Along with these niche operators, we also expect to see significant growth in “industrial augmentation” use cases where Bitcoin mining is introduced into complementary industrial value chains. This is a company that uses a lot of energy and there is an opportunity to monetize the heat generated from mining for other purposes or to monetize the energy that has been wasted. Greenhouses are an example of the industrial augmentation thesis, where water scarcity can lead to greater penetration of greenhouse production in agriculture. At the end of this barbell, whether niche operators or industrial augmentation players, many participants are actively exploring ways to monetize the new carbon credit market. As with all players entering the market today, infrastructure can be bought at a reasonable price.

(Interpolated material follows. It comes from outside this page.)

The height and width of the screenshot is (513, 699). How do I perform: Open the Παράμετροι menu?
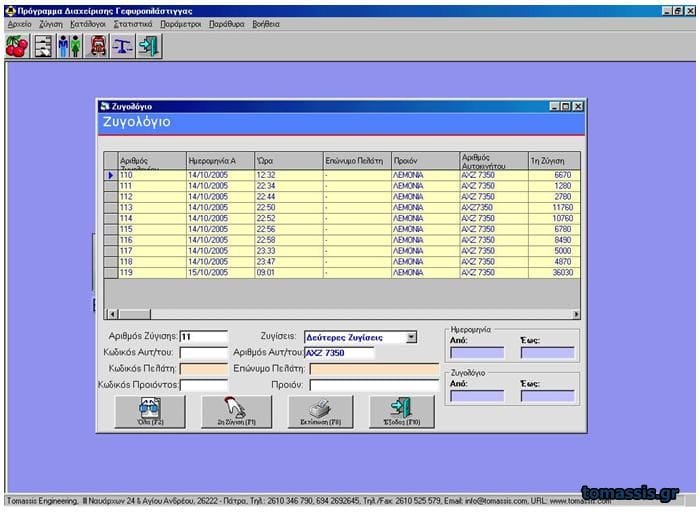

For miners who have different energy propositions and techniques – which can happen anywhere on the barbell and especially at one end – which puts them in the top quartile of network production costs, the market is now a time to grow. Growth requires capital, and in some situations a small amount of debt may be appropriate. In such a situation, miners are understandably looking for the highest possible tenor and a favorable loan-to-value ratio, while lenders are looking for a security package that includes unrelated assets and the ability to introduce risk sharing into the loan so that lenders also can benefit. from the situation where the hash price increases while protecting the cash flow of the miners during the period of the equilibrium hash price.
This is a guest post by Glyn Jones. Opinions expressed are entirely their own and do not necessarily reflect those of BTC Inc or Bitcoin Magazine.